Stated problem => In the items below, copy out verbatim every line beginning with the one containing "Screen dimensions: 958x424" and ending after the one containing "Action: coord(467,538)".

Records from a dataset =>
========
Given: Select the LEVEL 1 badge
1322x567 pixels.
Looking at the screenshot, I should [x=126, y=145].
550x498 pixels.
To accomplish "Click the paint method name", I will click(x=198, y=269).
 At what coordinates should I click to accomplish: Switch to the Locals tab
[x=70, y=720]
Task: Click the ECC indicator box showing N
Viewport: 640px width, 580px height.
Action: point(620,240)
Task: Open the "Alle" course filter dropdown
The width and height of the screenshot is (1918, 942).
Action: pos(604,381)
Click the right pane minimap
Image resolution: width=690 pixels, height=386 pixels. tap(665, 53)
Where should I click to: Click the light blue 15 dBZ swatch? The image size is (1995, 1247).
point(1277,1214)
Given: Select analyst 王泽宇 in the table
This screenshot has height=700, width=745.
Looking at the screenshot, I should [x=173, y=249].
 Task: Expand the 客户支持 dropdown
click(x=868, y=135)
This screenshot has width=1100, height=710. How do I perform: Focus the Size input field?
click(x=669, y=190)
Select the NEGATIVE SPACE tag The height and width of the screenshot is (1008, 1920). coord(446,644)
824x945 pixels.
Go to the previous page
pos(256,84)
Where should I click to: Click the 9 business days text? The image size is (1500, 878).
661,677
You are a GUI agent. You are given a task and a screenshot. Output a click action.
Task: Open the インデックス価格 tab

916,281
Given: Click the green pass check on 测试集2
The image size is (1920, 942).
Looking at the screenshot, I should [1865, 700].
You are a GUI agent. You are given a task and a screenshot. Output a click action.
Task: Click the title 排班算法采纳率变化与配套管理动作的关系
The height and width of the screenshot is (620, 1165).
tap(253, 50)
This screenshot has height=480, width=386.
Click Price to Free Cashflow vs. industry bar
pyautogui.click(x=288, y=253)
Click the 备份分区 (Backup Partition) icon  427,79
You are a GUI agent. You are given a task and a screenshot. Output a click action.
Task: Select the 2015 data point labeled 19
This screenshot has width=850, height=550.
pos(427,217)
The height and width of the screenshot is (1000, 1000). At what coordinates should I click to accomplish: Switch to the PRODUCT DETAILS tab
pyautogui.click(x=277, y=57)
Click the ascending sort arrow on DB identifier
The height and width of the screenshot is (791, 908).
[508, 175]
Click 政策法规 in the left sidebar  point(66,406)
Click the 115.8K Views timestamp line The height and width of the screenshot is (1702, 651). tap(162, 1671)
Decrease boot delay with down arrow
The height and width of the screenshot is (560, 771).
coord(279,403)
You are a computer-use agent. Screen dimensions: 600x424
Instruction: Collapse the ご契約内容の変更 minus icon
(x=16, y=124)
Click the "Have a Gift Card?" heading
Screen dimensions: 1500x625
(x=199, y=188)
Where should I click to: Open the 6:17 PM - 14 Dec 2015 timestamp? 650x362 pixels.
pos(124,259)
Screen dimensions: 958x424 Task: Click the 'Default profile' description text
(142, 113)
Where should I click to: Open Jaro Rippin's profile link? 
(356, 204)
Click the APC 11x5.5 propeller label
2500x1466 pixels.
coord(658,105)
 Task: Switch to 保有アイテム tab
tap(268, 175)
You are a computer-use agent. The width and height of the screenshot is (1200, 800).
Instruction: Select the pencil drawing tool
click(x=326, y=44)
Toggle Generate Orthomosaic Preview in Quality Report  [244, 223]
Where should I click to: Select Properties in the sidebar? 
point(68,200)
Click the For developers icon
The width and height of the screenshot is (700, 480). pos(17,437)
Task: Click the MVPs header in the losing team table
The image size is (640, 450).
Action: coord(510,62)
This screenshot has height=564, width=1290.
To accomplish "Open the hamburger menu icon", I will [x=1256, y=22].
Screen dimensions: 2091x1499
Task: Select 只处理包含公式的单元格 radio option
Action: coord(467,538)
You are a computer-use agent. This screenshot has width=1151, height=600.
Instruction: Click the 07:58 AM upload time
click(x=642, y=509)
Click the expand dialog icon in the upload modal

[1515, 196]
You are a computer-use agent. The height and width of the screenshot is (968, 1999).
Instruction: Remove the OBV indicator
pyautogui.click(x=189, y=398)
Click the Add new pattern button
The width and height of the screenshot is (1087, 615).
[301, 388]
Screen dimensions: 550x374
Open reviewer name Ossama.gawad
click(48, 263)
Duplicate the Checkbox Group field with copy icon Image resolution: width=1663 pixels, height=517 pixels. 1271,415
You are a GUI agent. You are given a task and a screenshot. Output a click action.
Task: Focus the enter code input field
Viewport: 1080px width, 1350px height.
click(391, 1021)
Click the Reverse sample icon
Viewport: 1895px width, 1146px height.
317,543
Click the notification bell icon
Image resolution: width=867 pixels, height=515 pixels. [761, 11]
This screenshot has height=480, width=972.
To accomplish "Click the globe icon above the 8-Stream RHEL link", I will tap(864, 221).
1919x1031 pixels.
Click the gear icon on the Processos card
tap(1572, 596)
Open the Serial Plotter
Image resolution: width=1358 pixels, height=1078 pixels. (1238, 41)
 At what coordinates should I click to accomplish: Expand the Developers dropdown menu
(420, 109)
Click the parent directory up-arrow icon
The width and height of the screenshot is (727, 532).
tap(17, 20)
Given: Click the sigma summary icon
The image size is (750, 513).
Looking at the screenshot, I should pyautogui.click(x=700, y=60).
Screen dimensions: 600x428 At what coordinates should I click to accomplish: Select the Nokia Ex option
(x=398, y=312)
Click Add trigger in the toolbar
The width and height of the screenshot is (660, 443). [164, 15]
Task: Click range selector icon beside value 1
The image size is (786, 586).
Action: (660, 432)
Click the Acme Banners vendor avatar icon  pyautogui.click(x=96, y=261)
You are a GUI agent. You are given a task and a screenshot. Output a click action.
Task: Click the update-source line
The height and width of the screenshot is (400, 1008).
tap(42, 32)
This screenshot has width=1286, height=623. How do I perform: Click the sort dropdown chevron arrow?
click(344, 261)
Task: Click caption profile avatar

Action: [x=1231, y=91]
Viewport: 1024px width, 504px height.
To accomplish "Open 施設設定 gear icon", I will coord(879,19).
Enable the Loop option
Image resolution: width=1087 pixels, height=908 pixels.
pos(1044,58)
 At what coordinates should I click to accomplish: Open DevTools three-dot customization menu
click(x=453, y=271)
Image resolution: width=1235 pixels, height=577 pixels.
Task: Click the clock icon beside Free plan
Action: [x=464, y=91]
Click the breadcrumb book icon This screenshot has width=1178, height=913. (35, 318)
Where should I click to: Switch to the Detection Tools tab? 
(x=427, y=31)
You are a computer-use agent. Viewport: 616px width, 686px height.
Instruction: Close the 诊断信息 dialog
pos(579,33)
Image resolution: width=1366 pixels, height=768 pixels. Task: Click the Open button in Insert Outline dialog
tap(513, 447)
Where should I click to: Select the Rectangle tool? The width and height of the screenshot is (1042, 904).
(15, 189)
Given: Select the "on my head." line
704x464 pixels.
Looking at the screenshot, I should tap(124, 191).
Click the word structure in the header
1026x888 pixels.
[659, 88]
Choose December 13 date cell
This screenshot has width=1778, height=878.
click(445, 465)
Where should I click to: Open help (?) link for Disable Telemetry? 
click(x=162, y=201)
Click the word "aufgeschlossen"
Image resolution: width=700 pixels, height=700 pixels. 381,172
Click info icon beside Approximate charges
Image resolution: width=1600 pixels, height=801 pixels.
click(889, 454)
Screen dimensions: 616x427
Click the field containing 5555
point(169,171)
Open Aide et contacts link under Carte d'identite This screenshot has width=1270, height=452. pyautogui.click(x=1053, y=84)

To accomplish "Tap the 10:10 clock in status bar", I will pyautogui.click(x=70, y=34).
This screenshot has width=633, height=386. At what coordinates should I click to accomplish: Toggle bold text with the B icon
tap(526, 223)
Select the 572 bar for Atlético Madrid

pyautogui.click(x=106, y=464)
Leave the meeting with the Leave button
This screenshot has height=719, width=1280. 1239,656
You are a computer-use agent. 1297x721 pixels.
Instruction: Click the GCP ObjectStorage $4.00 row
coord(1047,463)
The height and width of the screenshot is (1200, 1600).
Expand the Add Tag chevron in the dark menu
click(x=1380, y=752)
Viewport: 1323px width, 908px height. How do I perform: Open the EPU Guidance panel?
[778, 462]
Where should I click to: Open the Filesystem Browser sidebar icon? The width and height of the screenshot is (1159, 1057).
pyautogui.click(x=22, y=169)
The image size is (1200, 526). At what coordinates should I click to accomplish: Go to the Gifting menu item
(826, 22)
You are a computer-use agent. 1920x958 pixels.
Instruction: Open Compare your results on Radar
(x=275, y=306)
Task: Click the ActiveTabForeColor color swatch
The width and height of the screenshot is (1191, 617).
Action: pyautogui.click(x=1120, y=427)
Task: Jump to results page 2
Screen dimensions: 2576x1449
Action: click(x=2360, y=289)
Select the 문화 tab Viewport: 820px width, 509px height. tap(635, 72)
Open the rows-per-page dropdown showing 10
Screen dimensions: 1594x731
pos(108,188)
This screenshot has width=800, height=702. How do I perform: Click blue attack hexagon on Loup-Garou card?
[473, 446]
========
Exercise answer =>
Screen dimensions: 958x424 Task: Click the 'Default profile' description text
(142, 113)
Where should I click to: Open Jaro Rippin's profile link? 
(356, 204)
Click the APC 11x5.5 propeller label
2500x1466 pixels.
coord(658,105)
 Task: Switch to 保有アイテム tab
tap(268, 175)
You are a computer-use agent. The width and height of the screenshot is (1200, 800).
Instruction: Select the pencil drawing tool
click(x=326, y=44)
Toggle Generate Orthomosaic Preview in Quality Report  [244, 223]
Where should I click to: Select Properties in the sidebar? 
point(68,200)
Click the For developers icon
The width and height of the screenshot is (700, 480). pos(17,437)
Task: Click the MVPs header in the losing team table
The image size is (640, 450).
Action: coord(510,62)
This screenshot has height=564, width=1290.
To accomplish "Open the hamburger menu icon", I will [x=1256, y=22].
Screen dimensions: 2091x1499
Task: Select 只处理包含公式的单元格 radio option
Action: coord(467,538)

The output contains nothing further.